- _EXERCISE TASKS_
• a. Decide whether each statement agrees with the passage on high energy density plasmas, answering yes or no and quoting the deciding words of the passage: (i) The experiments were carried out at the OMEGA laser facility. (ii) In accelerator experiments, the fusing nuclei are surrounded by continuum electrons. (iii) Four experiments using ICF plasmas will be highlighted in the presentation.
• b. From the passage on high energy density plasmas, extract the text without alteration, from "experiments for studies" up to and including "elastic neutron-triton (n-3H)".

- _SOURCE EXTRACT_

+++++

Nuclear
Science using
High Energy Density Plasmas - A new field of research
Johan
Frenje
Plasma Science and
Fusion Center, Massachusetts Institute
of Technology, USA
Thermonuclear
reaction
rates and nuclear processes have been explored traditionally by
means
of conventional accelerator experiments, which are difficult,
and at times even
impossible, to execute at energies and conditions relevant to
stellar
nucleosynthesis. Thus,
nuclear reactions
at stellar energies are often studied through extrapolations
from higher energy
data, or in low-background experiments such as those at the LUNA
underground
laboratory. Even
when measurements are
possible using accelerators, thermonuclear reaction rates in
burning plasmas of
stars are inherently different from those in accelerator
experiments. The
fusing nuclei are surrounded by bound
electrons in accelerator experiments, whereas electrons occupy
mainly continuum
states in a stellar environment. In
accelerator
experiments, extrapolations from higher energies and
electron-screening corrections are also based on theoretical
models that have
not been checked experimentally. Nuclear
physics
research will therefore benefit from an enlarged toolkit for
studies of
various fundamental nuclear reactions. In this presentation, we
report on the first
use of laser-driven Inertial Confinement Fusion (ICF)
experiments for studies
of basic nuclear physics. These
experiments
were carried out at the OMEGA laser facility and the National
Ignition Facility (NIF), in which spherical capsules were
spherically
irradiated with powerful lasers to compress and heat the fuel to
high enough
temperatures and densities for significant nuclear reactions to
occur. Three
experiments using ICF plasmas will be
highlighted in this presentation. In the first experiment, the
differential
cross sections for the elastic neutron-triton (n-3H)

+++++

- _LISTED ENTRIES_
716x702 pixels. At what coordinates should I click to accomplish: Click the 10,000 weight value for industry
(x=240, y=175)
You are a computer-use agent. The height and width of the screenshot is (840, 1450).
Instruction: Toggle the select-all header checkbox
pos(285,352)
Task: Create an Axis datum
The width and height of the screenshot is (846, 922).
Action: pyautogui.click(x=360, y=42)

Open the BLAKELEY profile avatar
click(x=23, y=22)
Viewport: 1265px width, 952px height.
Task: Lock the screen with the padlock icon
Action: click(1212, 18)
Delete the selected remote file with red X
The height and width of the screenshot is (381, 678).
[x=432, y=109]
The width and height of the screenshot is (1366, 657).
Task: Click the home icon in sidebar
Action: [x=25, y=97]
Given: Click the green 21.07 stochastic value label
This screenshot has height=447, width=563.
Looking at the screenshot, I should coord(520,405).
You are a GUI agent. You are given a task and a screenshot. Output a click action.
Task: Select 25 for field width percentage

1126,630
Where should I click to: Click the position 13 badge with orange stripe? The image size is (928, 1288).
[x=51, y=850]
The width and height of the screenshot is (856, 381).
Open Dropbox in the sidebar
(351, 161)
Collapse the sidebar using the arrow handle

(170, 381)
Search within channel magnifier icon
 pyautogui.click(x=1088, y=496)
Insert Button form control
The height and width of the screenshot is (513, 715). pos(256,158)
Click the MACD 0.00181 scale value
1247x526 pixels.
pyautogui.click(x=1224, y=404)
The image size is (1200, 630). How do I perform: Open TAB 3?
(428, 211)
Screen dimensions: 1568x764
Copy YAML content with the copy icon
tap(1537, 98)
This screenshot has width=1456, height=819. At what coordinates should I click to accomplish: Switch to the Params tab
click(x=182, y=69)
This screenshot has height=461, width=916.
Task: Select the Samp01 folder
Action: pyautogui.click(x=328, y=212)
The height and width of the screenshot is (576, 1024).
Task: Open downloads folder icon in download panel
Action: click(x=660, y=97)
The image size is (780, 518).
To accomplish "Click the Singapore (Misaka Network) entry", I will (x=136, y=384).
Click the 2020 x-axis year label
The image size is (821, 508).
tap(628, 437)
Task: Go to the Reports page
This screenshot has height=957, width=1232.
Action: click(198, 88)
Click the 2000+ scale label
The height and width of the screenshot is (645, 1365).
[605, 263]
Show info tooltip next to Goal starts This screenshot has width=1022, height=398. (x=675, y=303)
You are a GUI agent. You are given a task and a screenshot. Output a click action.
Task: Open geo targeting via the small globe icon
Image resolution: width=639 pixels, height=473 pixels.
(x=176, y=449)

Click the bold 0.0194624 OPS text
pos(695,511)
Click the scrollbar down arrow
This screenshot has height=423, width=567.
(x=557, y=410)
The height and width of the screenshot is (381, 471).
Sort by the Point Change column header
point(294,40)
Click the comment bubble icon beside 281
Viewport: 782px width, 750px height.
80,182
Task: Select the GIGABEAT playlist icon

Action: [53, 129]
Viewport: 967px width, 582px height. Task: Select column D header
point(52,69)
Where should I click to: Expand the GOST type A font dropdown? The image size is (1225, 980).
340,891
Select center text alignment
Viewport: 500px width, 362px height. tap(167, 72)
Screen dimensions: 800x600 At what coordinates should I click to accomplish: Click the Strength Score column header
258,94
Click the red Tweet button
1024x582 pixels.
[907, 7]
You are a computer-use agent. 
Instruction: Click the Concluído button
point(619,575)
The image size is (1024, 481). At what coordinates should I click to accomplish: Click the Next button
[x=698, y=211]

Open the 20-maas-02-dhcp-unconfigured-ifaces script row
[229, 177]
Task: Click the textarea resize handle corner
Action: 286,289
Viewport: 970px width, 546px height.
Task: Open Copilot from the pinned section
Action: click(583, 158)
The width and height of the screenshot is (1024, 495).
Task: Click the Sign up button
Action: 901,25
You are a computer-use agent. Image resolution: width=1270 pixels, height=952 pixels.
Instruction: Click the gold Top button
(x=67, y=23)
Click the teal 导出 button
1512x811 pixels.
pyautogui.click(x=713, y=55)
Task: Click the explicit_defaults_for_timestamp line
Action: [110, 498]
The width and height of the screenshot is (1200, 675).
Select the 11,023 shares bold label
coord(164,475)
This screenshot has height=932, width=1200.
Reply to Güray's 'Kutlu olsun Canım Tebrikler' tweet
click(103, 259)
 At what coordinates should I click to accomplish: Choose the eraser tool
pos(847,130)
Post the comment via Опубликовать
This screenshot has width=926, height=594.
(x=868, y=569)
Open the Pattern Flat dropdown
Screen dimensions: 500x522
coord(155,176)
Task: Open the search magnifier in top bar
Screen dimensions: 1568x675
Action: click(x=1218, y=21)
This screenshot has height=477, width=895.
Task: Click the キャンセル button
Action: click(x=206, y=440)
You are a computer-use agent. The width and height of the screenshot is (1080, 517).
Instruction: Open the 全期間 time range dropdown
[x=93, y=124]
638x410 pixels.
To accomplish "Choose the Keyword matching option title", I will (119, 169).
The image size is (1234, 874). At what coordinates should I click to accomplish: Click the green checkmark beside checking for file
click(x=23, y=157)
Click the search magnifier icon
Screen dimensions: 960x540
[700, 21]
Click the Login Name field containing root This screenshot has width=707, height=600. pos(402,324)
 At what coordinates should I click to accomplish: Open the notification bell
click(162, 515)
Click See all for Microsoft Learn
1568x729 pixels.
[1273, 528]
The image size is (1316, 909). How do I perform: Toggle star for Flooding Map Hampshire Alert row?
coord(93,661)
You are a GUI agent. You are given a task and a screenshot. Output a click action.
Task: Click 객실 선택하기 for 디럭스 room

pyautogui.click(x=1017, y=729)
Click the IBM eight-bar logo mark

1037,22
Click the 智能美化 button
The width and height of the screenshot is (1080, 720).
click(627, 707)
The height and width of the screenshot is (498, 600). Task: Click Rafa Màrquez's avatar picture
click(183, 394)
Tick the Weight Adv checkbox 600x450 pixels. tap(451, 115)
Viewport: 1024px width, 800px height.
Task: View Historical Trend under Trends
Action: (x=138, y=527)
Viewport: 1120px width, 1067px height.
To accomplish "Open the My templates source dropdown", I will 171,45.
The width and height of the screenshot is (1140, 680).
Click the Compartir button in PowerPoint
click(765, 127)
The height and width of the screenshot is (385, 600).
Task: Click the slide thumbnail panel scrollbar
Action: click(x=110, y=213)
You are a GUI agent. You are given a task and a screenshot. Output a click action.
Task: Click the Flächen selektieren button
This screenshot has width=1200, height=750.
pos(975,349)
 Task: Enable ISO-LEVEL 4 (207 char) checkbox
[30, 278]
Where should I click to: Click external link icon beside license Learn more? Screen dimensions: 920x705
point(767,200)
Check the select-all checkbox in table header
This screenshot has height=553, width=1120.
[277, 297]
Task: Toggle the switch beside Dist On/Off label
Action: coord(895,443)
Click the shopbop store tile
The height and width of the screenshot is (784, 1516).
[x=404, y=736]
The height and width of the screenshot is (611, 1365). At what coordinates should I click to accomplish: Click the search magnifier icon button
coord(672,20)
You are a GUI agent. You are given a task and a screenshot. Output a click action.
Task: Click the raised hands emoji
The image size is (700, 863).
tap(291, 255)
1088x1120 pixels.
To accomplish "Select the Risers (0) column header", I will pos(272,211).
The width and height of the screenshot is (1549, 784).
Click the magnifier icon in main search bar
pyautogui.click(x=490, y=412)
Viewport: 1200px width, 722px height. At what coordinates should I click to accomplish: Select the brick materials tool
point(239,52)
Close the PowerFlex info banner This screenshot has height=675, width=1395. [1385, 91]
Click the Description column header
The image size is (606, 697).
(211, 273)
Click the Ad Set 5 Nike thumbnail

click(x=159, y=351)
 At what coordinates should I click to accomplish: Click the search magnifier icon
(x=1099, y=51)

+++++

- _LIST OF SOLUTIONS_
• a.
(i) Yes: "carried out at the OMEGA laser facility"
(ii) No: "fusing nuclei are surrounded by bound"
(iii) No: "Three experiments using ICF plasmas will be highlighted"

• b.
experiments for studies
of basic nuclear physics. These
experiments
were carried out at the OMEGA laser facility and the National
Ignition Facility (NIF), in which spherical capsules were
spherically
irradiated with powerful lasers to compress and heat the fuel to
high enough
temperatures and densities for significant nuclear reactions to
occur. Three
experiments using ICF plasmas will be
highlighted in this presentation. In the first experiment, the
differential
cross sections for the elastic neutron-triton (n-3H)